Content starts

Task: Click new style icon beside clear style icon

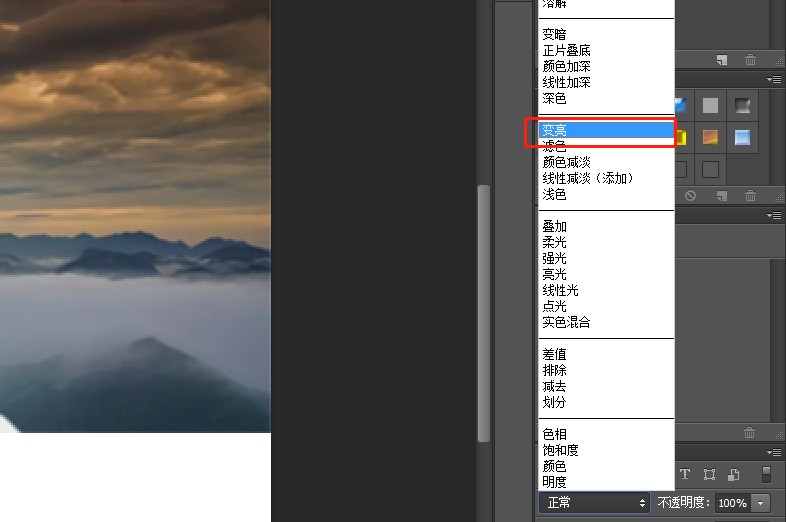Action: pyautogui.click(x=722, y=196)
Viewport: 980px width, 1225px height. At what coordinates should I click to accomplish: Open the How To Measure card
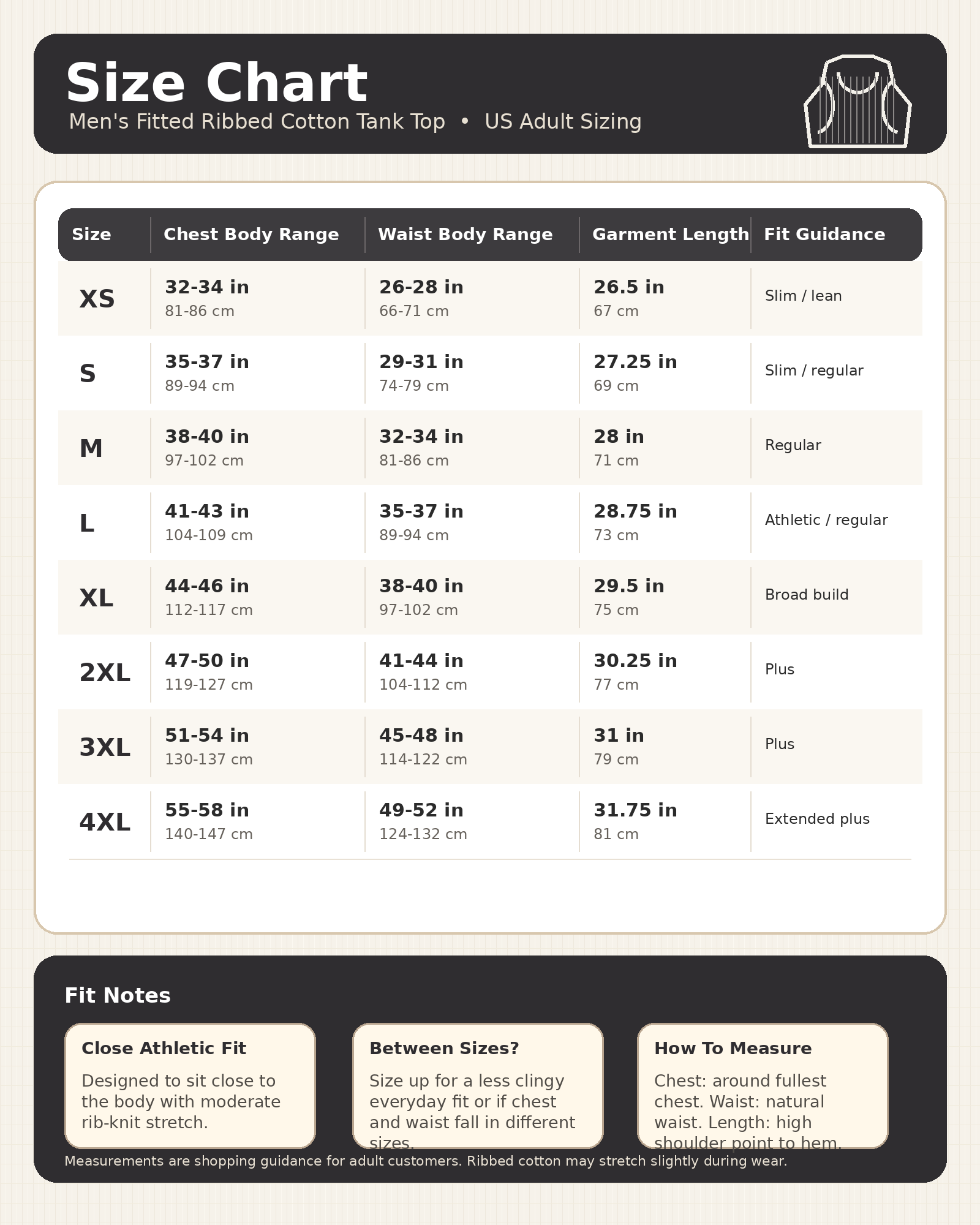(x=763, y=1085)
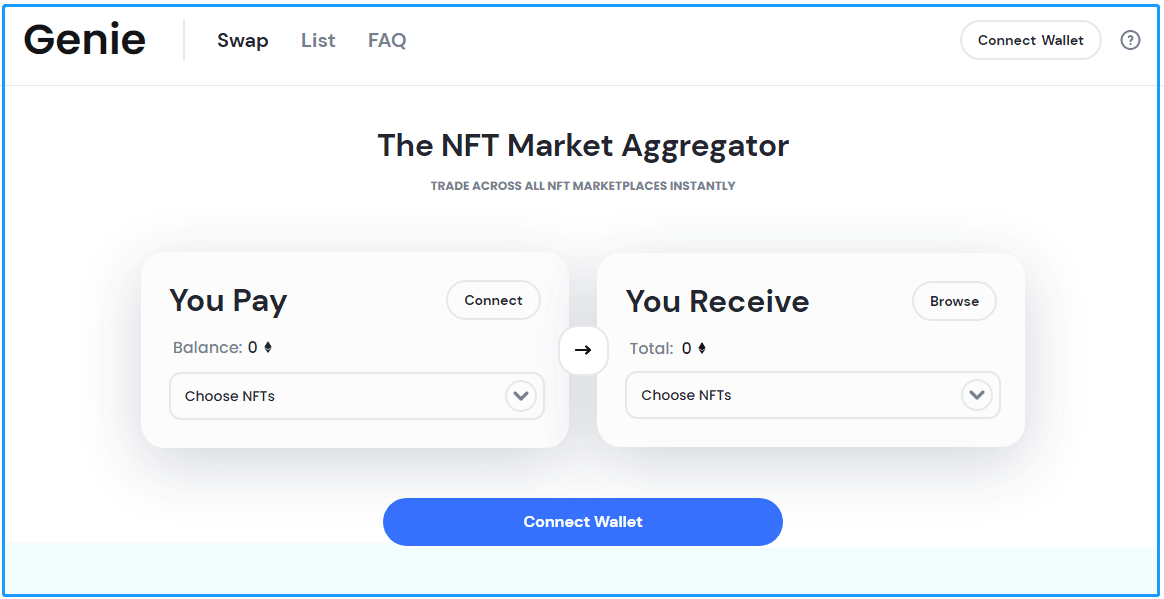Viewport: 1164px width, 599px height.
Task: Click the You Pay heading
Action: pyautogui.click(x=229, y=301)
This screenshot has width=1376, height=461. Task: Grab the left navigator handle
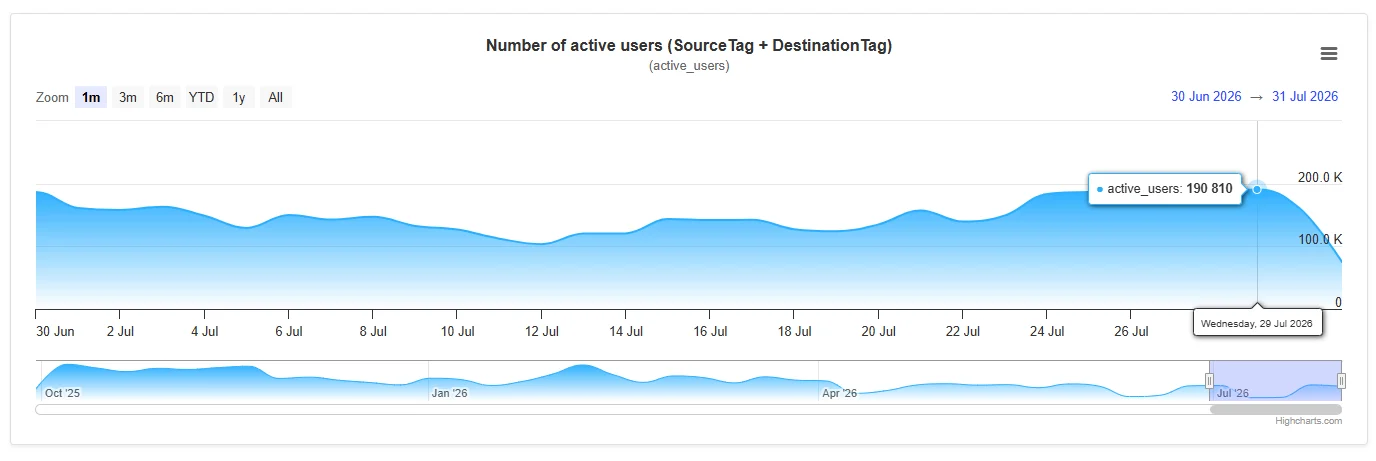(x=1209, y=380)
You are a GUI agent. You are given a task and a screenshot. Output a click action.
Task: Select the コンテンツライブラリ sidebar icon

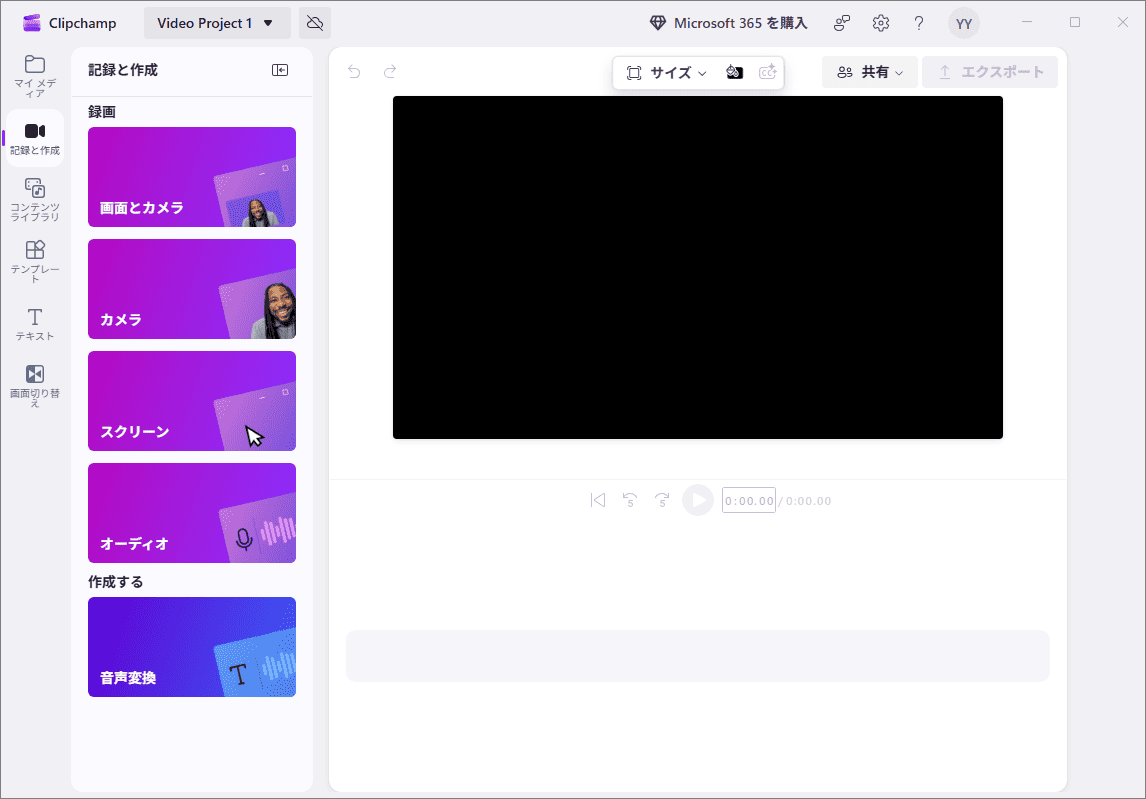pos(35,197)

Content ends

> What this task involves: What is needed is an exact repeat of the records, with every picture left out.

> Your solution:
Task: Click new style icon beside clear style icon

Action: pyautogui.click(x=722, y=196)
Viewport: 980px width, 1225px height. At what coordinates should I click to accomplish: Open the How To Measure card
(x=763, y=1085)
Viewport: 1164px width, 599px height.
Task: Click the You Pay heading
Action: pyautogui.click(x=229, y=301)
This screenshot has width=1376, height=461. Task: Grab the left navigator handle
(x=1209, y=380)
You are a GUI agent. You are given a task and a screenshot. Output a click action.
Task: Select the コンテンツライブラリ sidebar icon

pos(35,197)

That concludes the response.